**TASKS TO CARRY OUT**
[A] In the case summary about the Laikipia County environment bill, which body replied that it was a stranger to what the Bill contained?
[B] List, in order, each action the petitioner took concerning the proposed Bill according to the case summary about the Laikipia County environment bill.
[C] Please carry the case summary about the Laikipia County environment bill forward from its final line.

**DOCUMENT SECTION**
· · · · ·

Jurisdiction – – jurisdiction of the High Court - jurisdiction to determine whether there was a gap of a county legislation on environmental issues - whether the High Court had the jurisdiction to determine whether there was a gap of a county legislation on environmental issues.

Evidence Law – – burden of proof – burden of proof in constitutional petitions - what were the requirements for discharging the burden of proving violation or threat of violation of a constitutional right.

Brief Facts
The petitioner's case was that he presented to the 1st respondent (County Executive of Laikipia) the proposed County Environment Management and Coordination Bill (the Bill) and a brief on the policy issue for consideration and adoption by the county administration. He wrote to the 2nd respondent (County Assembly of Laikipia) seeking clarification on the progress of the Bill who responded that they were strangers to the contents therein. He later on made a follow up but there was no response. Thereafter, the petitioner petitioned the 2nd respondent for the proposed Bill to be tabled before County Assembly for consideration. That was followed by submissions of a memorandum of object and reasons for the proposed legislation but there had been no official communication from the 2nd respondent.
The petitioner claimed that the continued absence of the proposed legislation in Laikipia County had generated a structural conflict between the two levels of Government. The petitioner thus sought for among other orders; a declaration that the respondents violated the applicants right to have Laikipia County environment protected for the benefit of present and future generations through legislative measures; and that the 2nd respondent violated his rights to present a petition under article 37 of the Constitution and section 15 of the County Government Act 2012.

Issue:

  1. i. Whether it was mandatory for a public body in receipt of a petition to formally inform the petitioner on the action(s) taken concerning the petition.

· · · · ·

**EXTRACTED ENTRIES**
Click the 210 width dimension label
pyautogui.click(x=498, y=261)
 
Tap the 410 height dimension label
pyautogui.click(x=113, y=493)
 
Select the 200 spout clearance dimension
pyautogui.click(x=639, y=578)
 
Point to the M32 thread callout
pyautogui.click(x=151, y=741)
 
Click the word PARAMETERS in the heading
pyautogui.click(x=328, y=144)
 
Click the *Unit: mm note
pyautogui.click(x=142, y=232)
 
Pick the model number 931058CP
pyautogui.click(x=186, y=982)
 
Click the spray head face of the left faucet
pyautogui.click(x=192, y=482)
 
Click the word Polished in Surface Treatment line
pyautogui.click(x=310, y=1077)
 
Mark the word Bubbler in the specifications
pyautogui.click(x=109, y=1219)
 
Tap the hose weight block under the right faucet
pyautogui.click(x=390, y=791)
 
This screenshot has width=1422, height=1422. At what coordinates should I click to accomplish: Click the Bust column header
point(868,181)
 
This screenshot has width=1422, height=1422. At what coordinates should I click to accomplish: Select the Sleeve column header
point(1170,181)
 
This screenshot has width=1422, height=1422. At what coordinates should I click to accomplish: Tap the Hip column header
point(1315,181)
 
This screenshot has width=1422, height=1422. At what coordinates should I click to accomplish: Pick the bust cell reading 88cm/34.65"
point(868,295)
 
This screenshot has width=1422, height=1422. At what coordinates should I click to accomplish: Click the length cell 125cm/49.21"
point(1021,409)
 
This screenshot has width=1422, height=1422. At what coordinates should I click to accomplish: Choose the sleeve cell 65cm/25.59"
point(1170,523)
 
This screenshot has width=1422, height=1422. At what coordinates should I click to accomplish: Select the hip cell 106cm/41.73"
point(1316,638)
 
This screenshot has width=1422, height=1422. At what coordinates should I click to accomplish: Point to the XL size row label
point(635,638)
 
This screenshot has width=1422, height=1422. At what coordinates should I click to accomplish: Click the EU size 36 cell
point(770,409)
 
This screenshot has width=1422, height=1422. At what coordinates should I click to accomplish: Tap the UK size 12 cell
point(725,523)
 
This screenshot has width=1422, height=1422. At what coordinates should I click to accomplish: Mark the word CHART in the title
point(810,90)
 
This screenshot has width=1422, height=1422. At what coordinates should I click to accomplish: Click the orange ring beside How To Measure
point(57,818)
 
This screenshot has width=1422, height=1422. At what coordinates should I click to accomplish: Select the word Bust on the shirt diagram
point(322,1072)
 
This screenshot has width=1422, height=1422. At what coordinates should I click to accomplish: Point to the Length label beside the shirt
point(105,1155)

· · · · ·

**RESPONSES**
[A] The County Assembly of Laikipia, the 2nd respondent.

[B]
1. Presented the proposed County Environment Management and Coordination Bill and a brief on the policy issue to the County Executive of Laikipia for consideration and adoption.
2. Wrote to the County Assembly of Laikipia seeking clarification on the Bill's progress.
3. Made a follow-up, which got no response.
4. Petitioned the County Assembly of Laikipia to have the Bill tabled before the County Assembly for consideration.
5. Submitted a memorandum of object and reasons for the proposed legislation.

[C]
  2. Whether the High Court had the jurisdiction to determine whether there was a gap of a county legislation on environmental issues.
  3. What were the requirements for discharging the burden of proving violation or threat of violation of a constitutional right.

Held:

  1. Article 258(1) of the Constitution granted the petitioner the right to institute proceedings in relation to violation of his rights. Article 23(1) of the Constitution conferred the court with jurisdiction to determine whether a right conferred in the Constitution had been violated. The jurisdiction of the court flowed from article 165(3)(d) of the Constitution. To that extent, the issues raised by the petitioner fell under the purview of the jurisdiction of the court.
  2. The burden of proving violation or threat of violation of a constitutional right was upon the petitioner. A petitioner must satisfy the evidential burden that a specific right existed and which right had been violated or restricted, besides pleading the same with reasonable particularity and precision. In addition, the petitioners must patently express the manner in which the respondents had violated their rights. The petitioner’s grouse was that the respondents failed to act on the County Environment Management and Coordination Bill which he presented to them for consideration and enactment.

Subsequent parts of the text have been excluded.